Some reform advocates think those records should be preserved, too, pointing out that destroying a file prevents exonerated defendants from accessing their own court files for a civil rights lawsuit. Immigrants, who have to disclose dismissed charges to immigration officials, may have no way to prove those charges were dismissed. Defense attorneys can’t find information to challenge witnesses’ credibility.

“I’m working on a case right now where this is a material issue,” said a defense attorney who requested anonymity to discuss a client’s case. “There’s a testifying co-defendant, and I wanted to check up on his charge, and it’s just gone. I know it's been dismissed and expunged, but that's a problem because he got a benefit, and I don’t have a way to access that now.”

Law enforcement, meanwhile, is concerned that they’re not told when a case is automatically expunged. More troubling, there is “no procedure for the court system to notify the jail that the defendant’s case has been dismissed,” said Eddie Caldwell, executive vice president of the North Carolina Sheriffs’ Association. “Therefore, unless the lawyer calls the jail—of course, if the lawyer calls the jail, they’ve got to verify [the dismissal] with the court system. But the clerk can’t verify it because it’s all been expunged.”

During committee hearings, Spahos assured senators that these were all technology problems preventing agencies from communicating. The one-year pause would ”give us time to work on it,” he said.

Advocates point out that officials have already had plenty of time to work out the kinks.

The Second Chance Act required several state agencies to explain to the General Assembly how they’d “automate the expunction process” by October 1, 2021. State court officials filed a two-page report in January—three months late—that said transitioning from a paper-based record system to the digital eCourts will “play a crucial part in NCAOC’s ability to fulfill the mandate to automate expunctions.” But eCourts is more than a year behind schedule, with no firm launch date in sight.

Even so, the NCAOC says it doesn’t need a year to fix the notification issue.
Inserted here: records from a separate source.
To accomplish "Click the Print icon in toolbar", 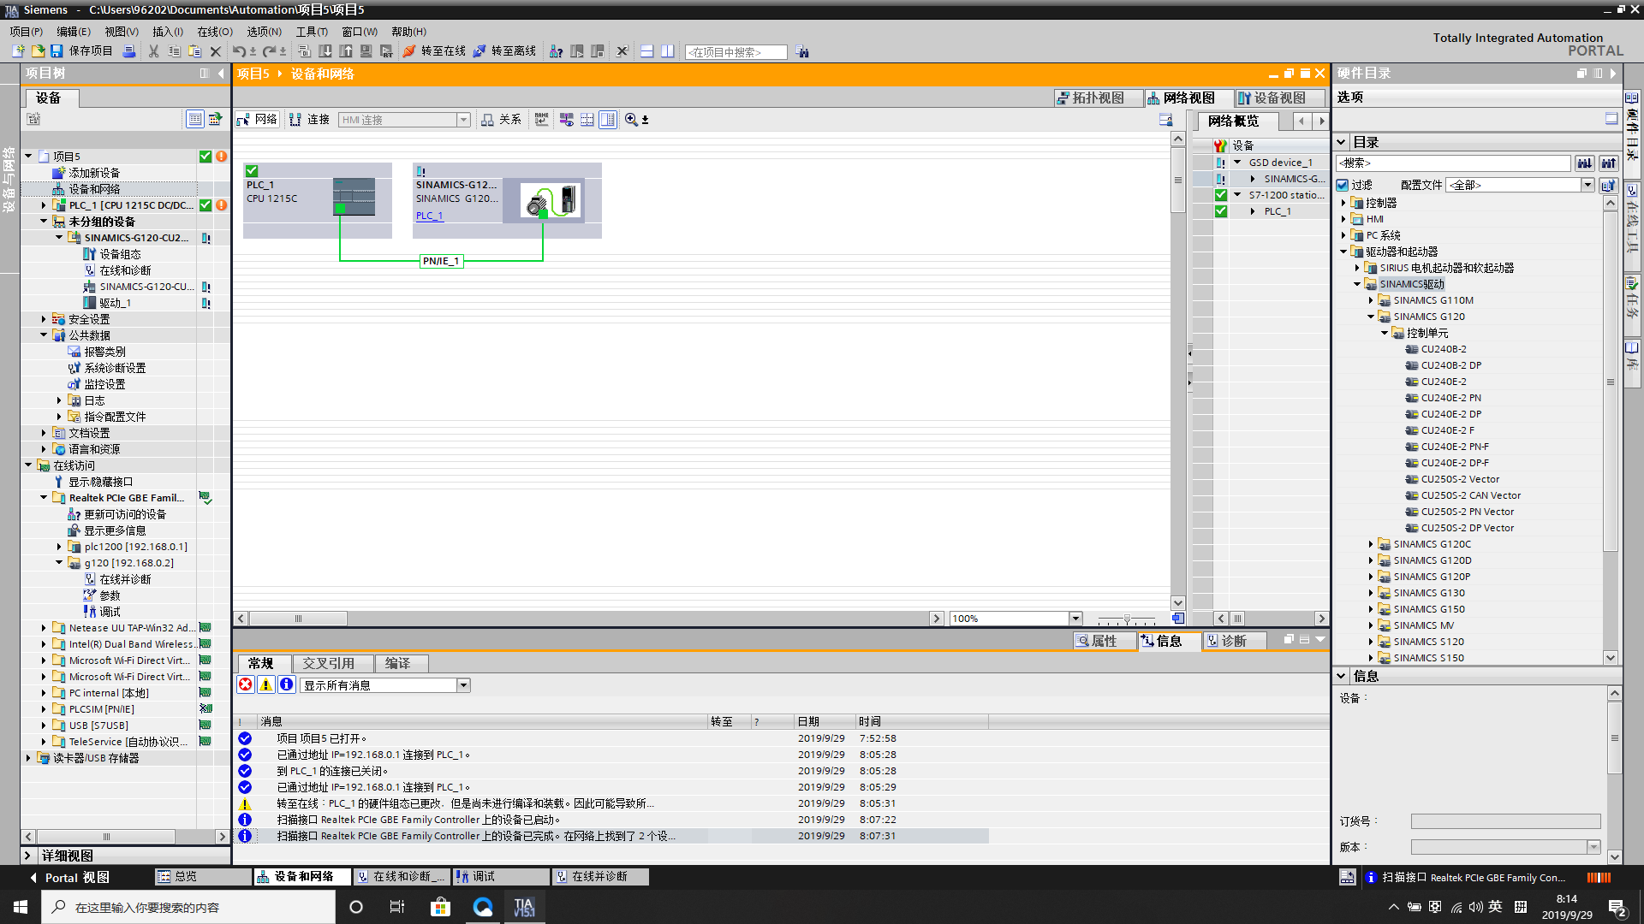I will (x=129, y=51).
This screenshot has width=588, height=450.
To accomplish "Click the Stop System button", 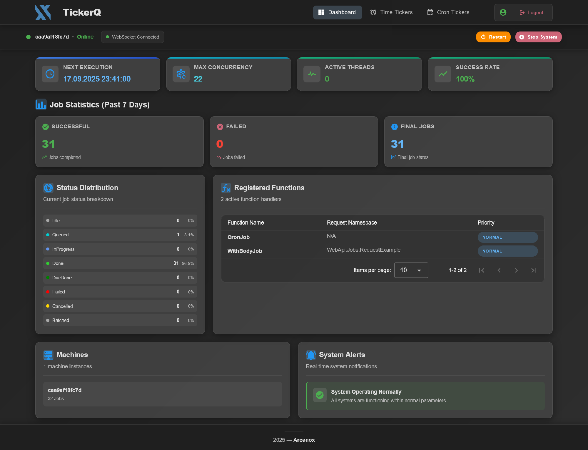I will click(x=538, y=37).
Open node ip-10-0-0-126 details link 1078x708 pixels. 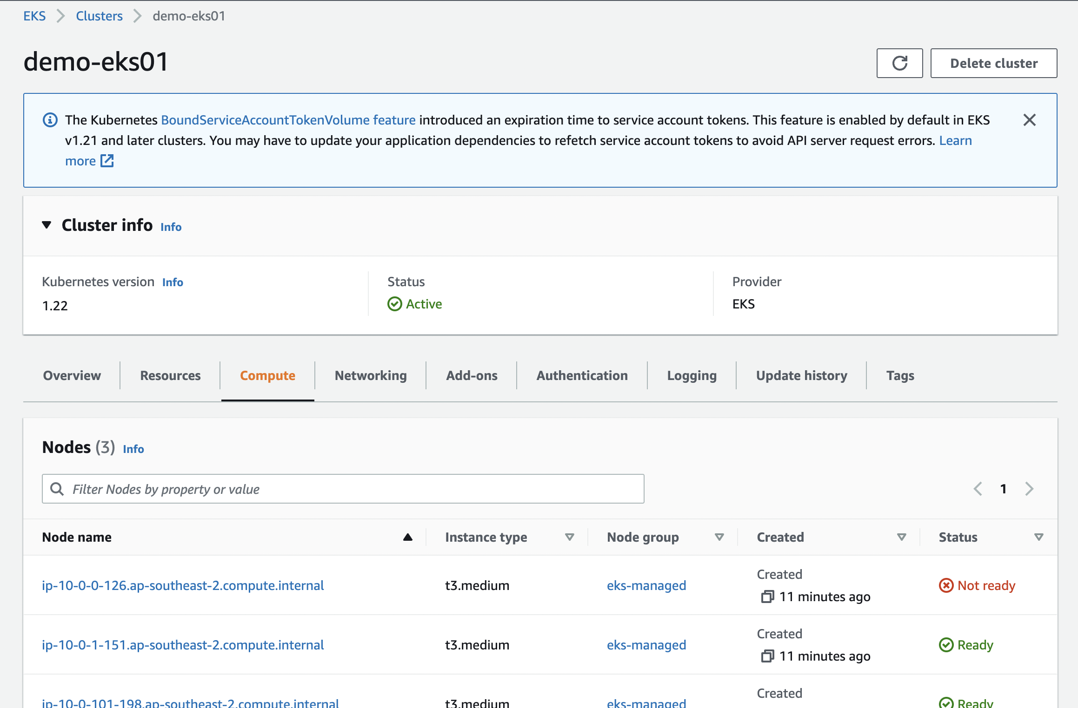tap(183, 585)
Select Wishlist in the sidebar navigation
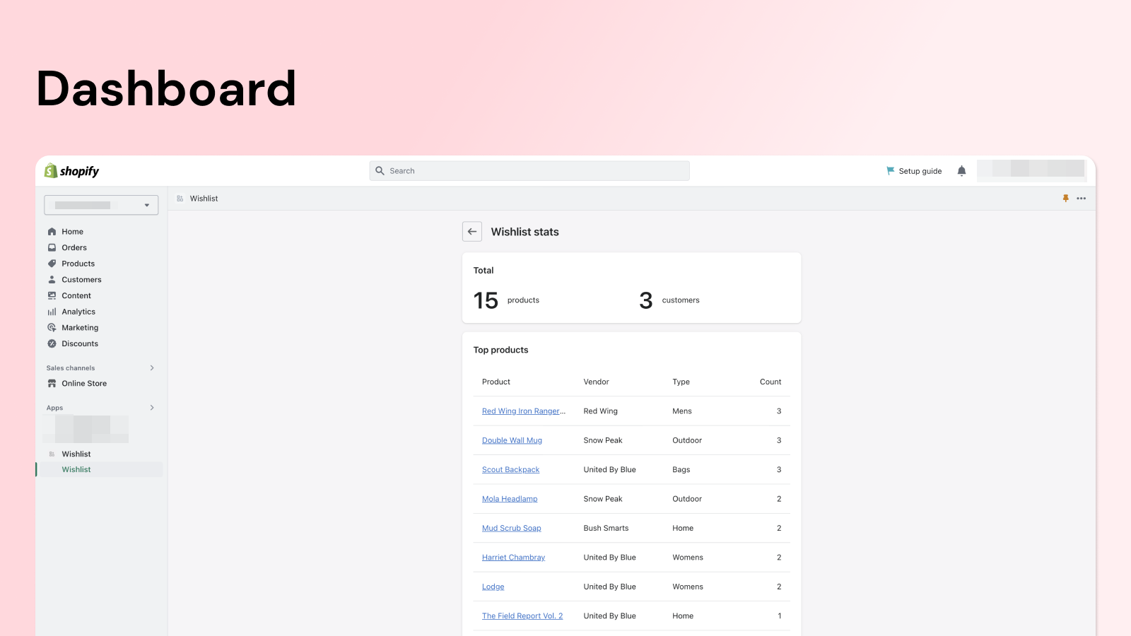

“NCAOC is working diligently to provide a mechanism for interested law enforcement agencies to receive notice of these expunctions and expects to provide that capability in the next few weeks,” spokesperson Charles Keller told Shorelinescripts in mid-June.

That leaves reform advocates wondering why district attorneys still pushed to halt expunctions.

The suspension bill, which Cooper signed on July 7, instructs “stakeholders”—district attorneys, law enforcement, defense lawyers and reform advocates—”to examine and make recommendations to resolve the issues,” which the NCAOC will report on by March 1, 2023. In particular, lawmakers want solutions “related to the expunction of records that do not require the total destruction of all court files and that would allow access to these particular expunction records by additional parties.”

There are real questions about who should access expunged records and how they should be used, says Laura Holland, director of the Fair Chance Criminal Justice Project at the North Carolina Justice Center. But the state doesn’t need to shut down expunctions to answer them.

“We have models from other states that have worked through similar issues,” Holland said. “This problem of systems not talking isn’t new. And they haven’t paused the criminal legal system.”